It almost makes one long for the “good old days” of the 1970s, when aids were aids and the practice of medicine seemed so much simpler.
—Neal Flomenbaum, MD, New York
This month marks the 100th consecutive month of EM editorials. The accompanying editorial was written for EM way back in 1986, when, as a member of EM’s editorial board, I was asked to inaugurate a series of editorial/viewpoints by board members on the issues that “boiled to the surface” at the time. I chose to write about the relatively new and frightening epidemic of HIV infections and AIDS overwhelming EDs across the country. At that time, AIDS was a lethal illness accompanied by fears that it could accidentally spread to health care workers by needle sticks etc.
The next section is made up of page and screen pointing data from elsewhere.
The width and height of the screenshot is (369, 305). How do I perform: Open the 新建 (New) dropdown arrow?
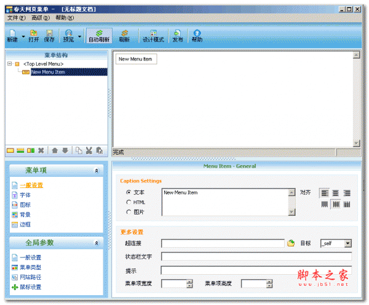coord(23,36)
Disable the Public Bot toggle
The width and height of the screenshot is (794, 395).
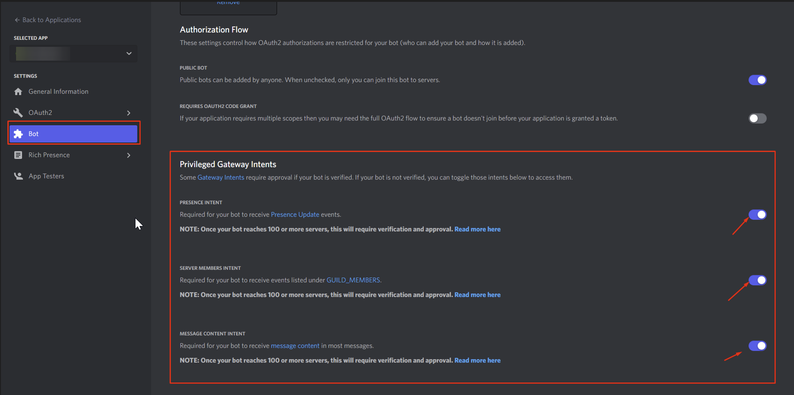(x=757, y=80)
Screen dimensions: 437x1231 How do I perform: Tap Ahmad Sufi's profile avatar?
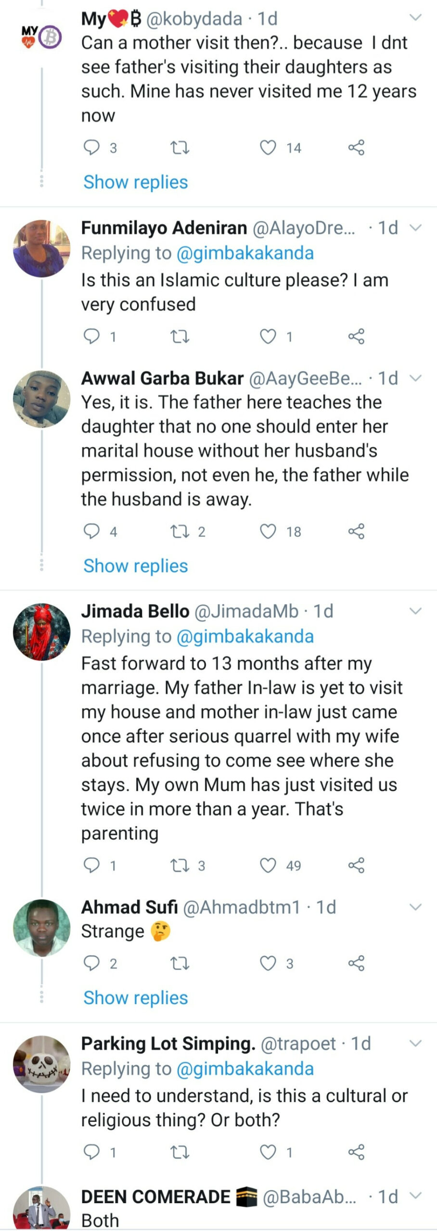pyautogui.click(x=41, y=928)
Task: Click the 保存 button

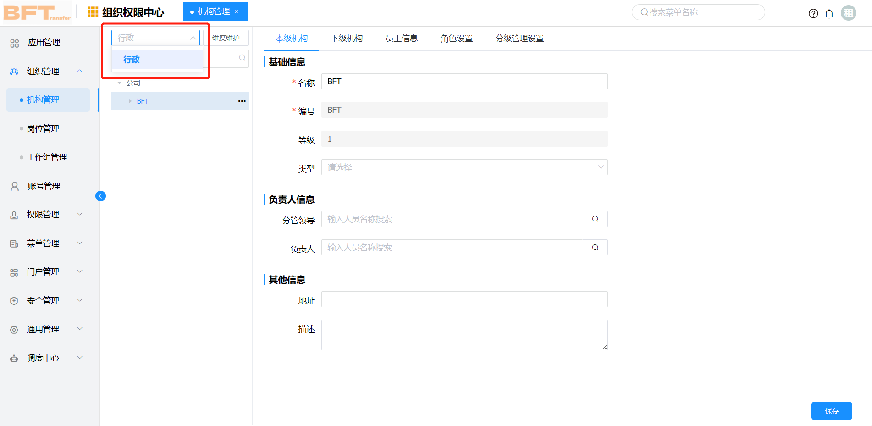Action: coord(831,411)
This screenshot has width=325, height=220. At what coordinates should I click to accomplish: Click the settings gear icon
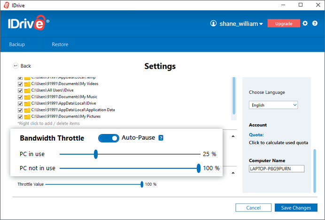305,24
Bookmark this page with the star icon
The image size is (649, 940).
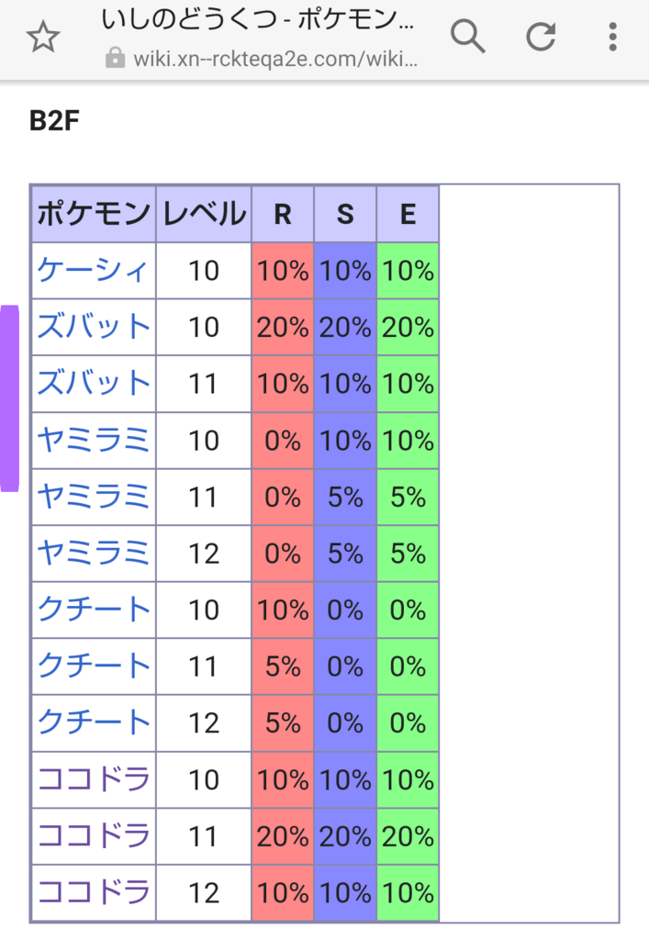pos(43,37)
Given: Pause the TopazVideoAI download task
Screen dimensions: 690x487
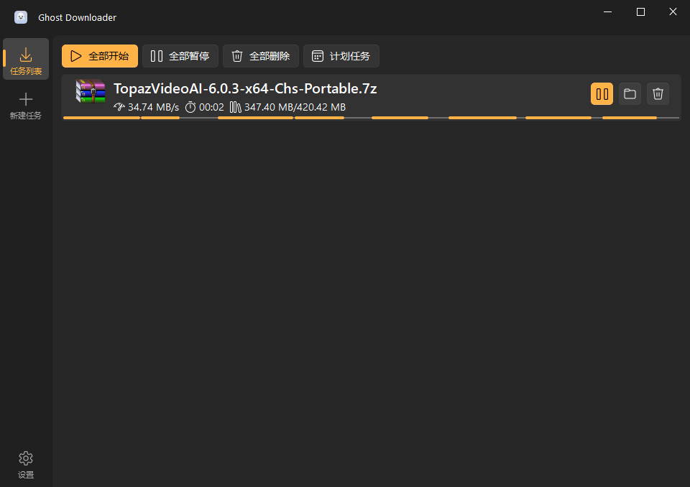Looking at the screenshot, I should [602, 93].
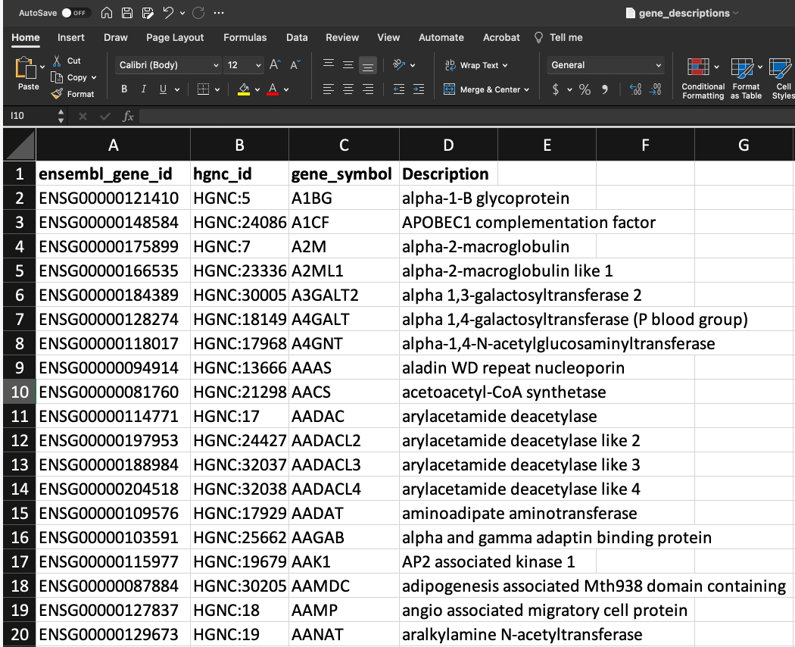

Predicting the future is a risky exercise but, young and undaunted, I wondered if we would have a vaccine in 3 to 5 years, a cure in 5 to 10 years, and by the latter, “cure cancer.” Though none of these possibilities actually occurred, by the beginning of the 21st century AIDS had been transformed into a chronic and mostly manageable illness—at least in the compliant patient. But in the years since 1986, we have indeed seen rapid scientific advances in identification of causative agents, followed by accurate tests for infection, and effective treatments or vaccines—all of which helped prevent the spread of SARS and other potentially lethal infections. In terms of outcome, not a bad forecast for 1986, though it would be more than 20 years before EM asked me to write another editorial!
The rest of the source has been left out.